© 2018, GENASSIST, Inc.

By Keith S. Wexler, MBA, CFO, Business Development Director GENASSIST, Inc.

Paul Wexler, M.D., F.A.C.O.G., Medical Director, GENASSIST, Inc.

Clinical Professor, Department of OB/GYN, University of Colorado Health Sciences Center

Clinical Professor, Division of Genetics/Dept. of Pediatrics, Univ. of Colorado/The Children’s Hospital

FG Syndrome Type 3 (diagnosed by Dr. Opitz) is characterized by:

  • Developmental delay
  • Reduced muscle tone and anal abnormalities

At least 45 other symptoms are often present and include: 

  • Extroverted personality
  • Tethered spinal cord
  • Constipation
  • Cleft larynx
  • Possible absence of corpus callosum
  • Hypertelorism
  • Relative macrocephaly
  • Easy frustration
  • Unusual hair whorls

FG Syndrome Type 3 is inherited in an X-linked recessive manner affecting almost exclusively males. Approximately 5 regions on the X chromosome have been identified linked to the FG Syndrome.

The MED12 gene is the most common cause for the FG Syndrome. The FLNA (FGS2), CASK (FGS4), UPF3B (FGS6) and BRWD3 (FGS7) genes all on the X chromosome and have been found in children with the FG Syndrome. The causative mutation(s) for Type 3 has not been definitely identified.

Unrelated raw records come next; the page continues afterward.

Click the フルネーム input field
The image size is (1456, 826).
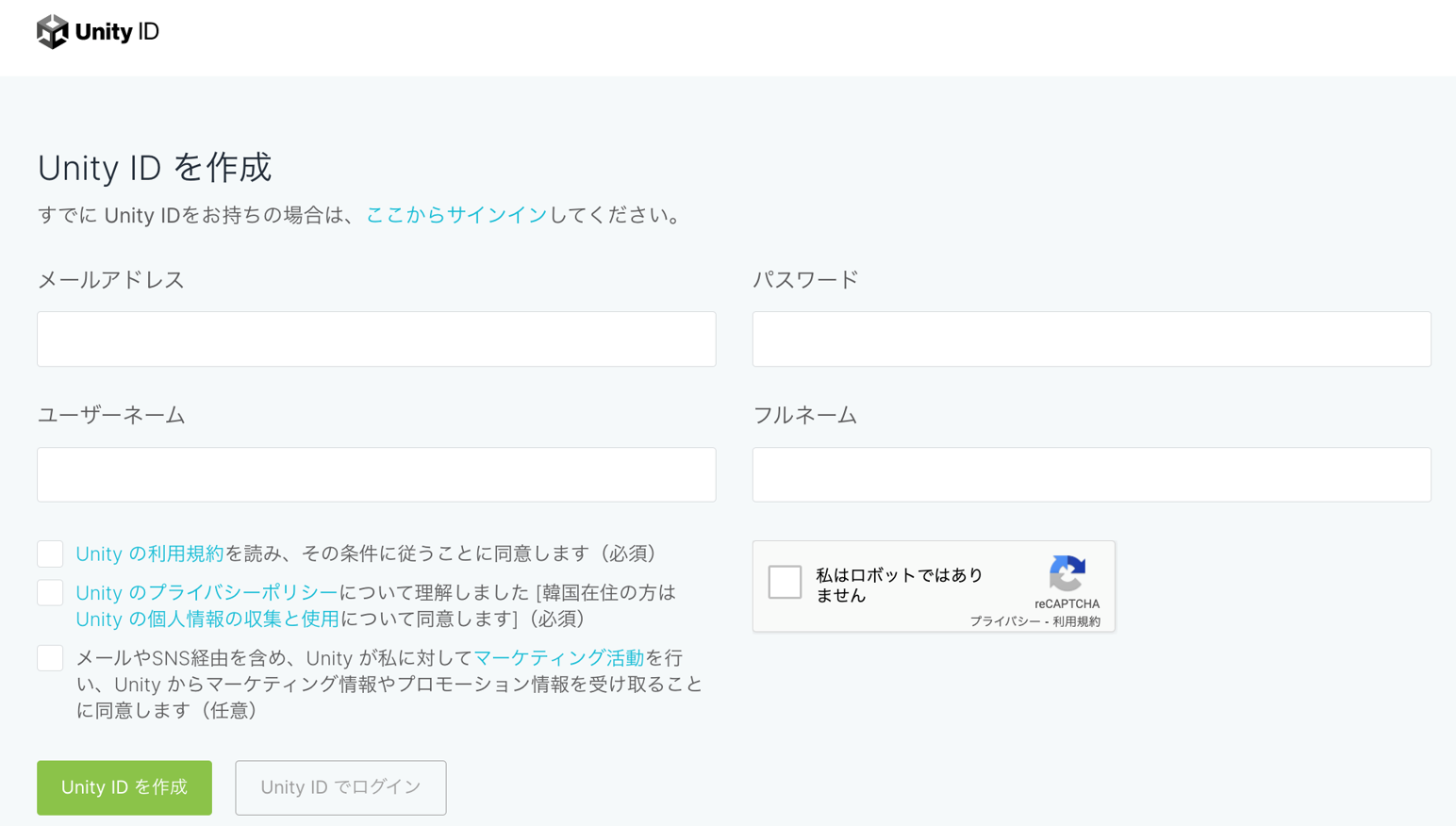click(1090, 474)
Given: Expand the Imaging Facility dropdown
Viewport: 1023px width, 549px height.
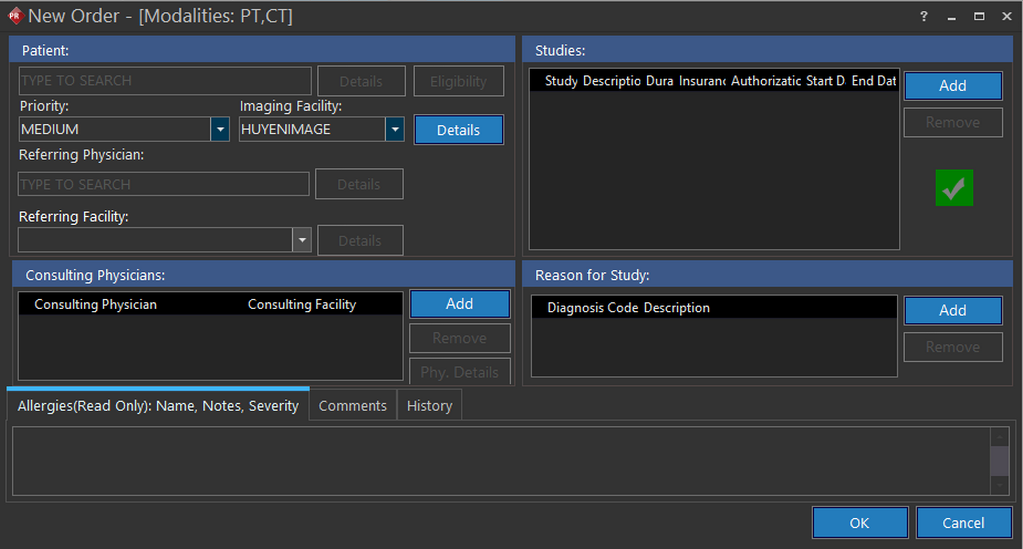Looking at the screenshot, I should click(395, 129).
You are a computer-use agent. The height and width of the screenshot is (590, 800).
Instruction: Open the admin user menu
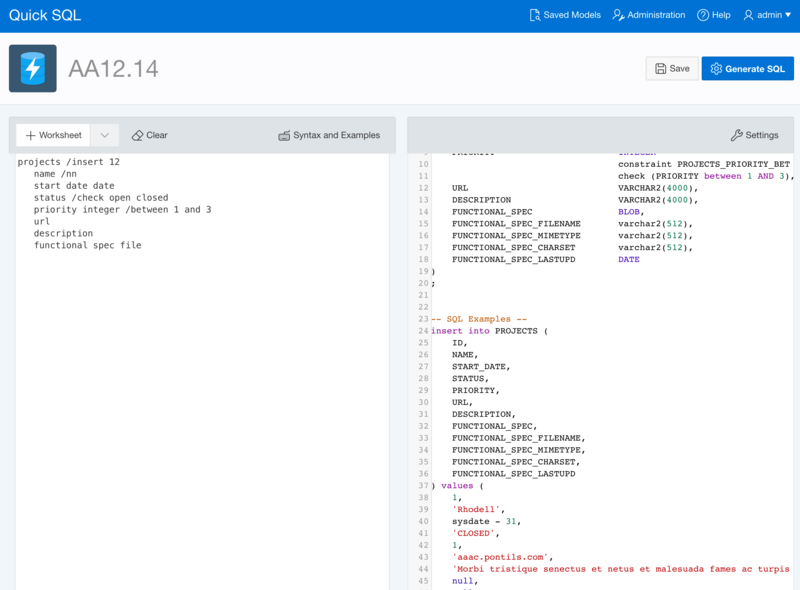pyautogui.click(x=767, y=15)
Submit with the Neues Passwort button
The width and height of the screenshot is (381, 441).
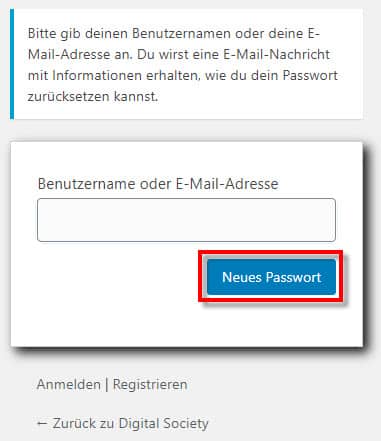pos(271,277)
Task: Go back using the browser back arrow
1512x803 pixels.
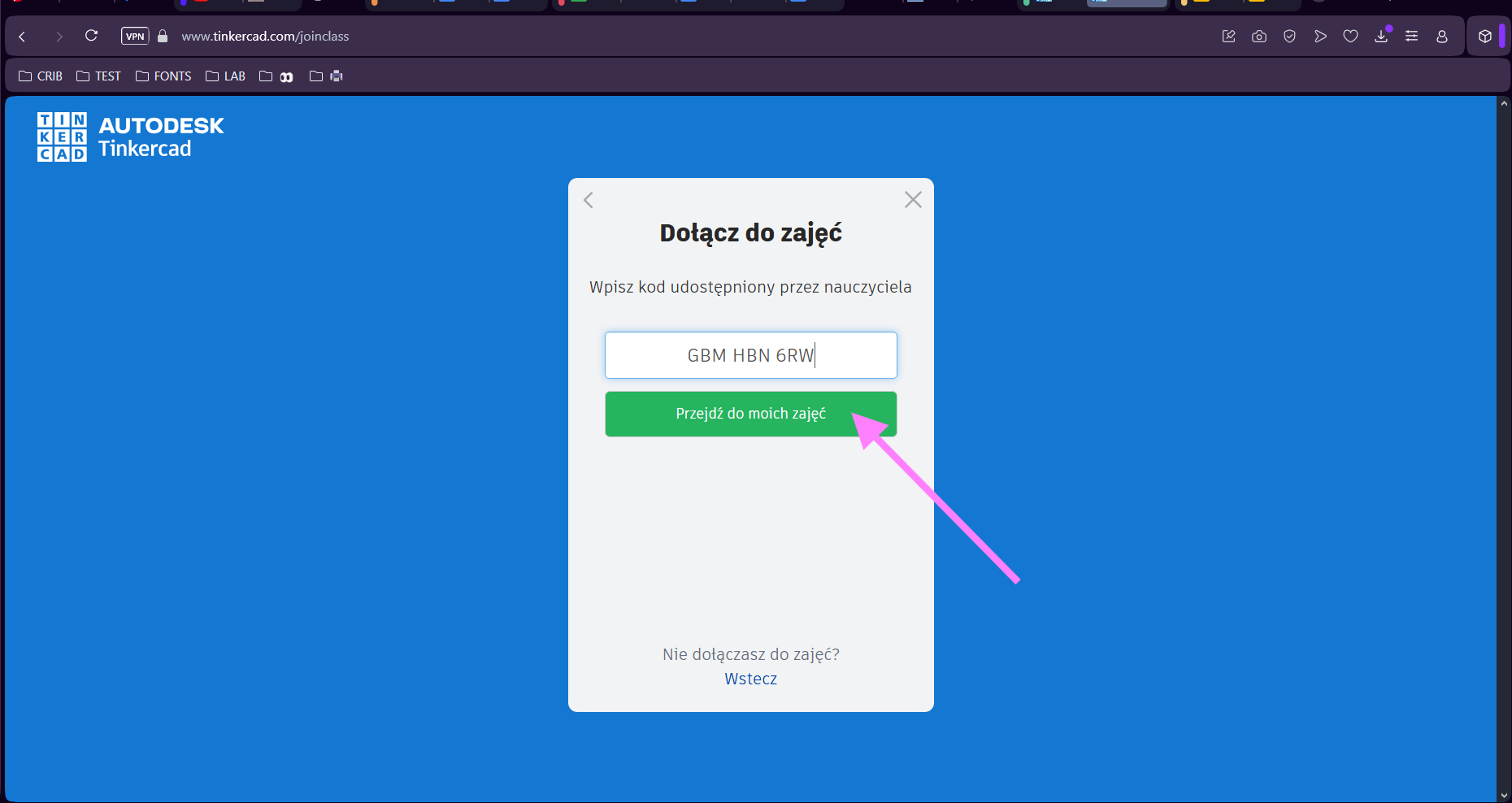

Rarely the same disorder or a similar disorder (phenocopy) can result from a different cause. Most tests using DNA extracted from the blood of an individual analyze the most common variations (mutations) known to be responsible for a particular disorder (disease).

Evaluation of these variations (mutations) will Not detect all carriers of the disorder and are not designed to detect other disorders that may be similar to the disorder being studied. Depending on the disorder being studied, detection rates may vary considerably from as low as 40-60% to as high as 90-98%.

Therefore, when there is a high degree of suspicion for a disorder or following negative testing, symptoms suggest that the disorder may be present, additional testing or more definitive testing should be used if available.

The accuracy for detection of a specific disorder should continue to improve as additional deleterious mutations are identified.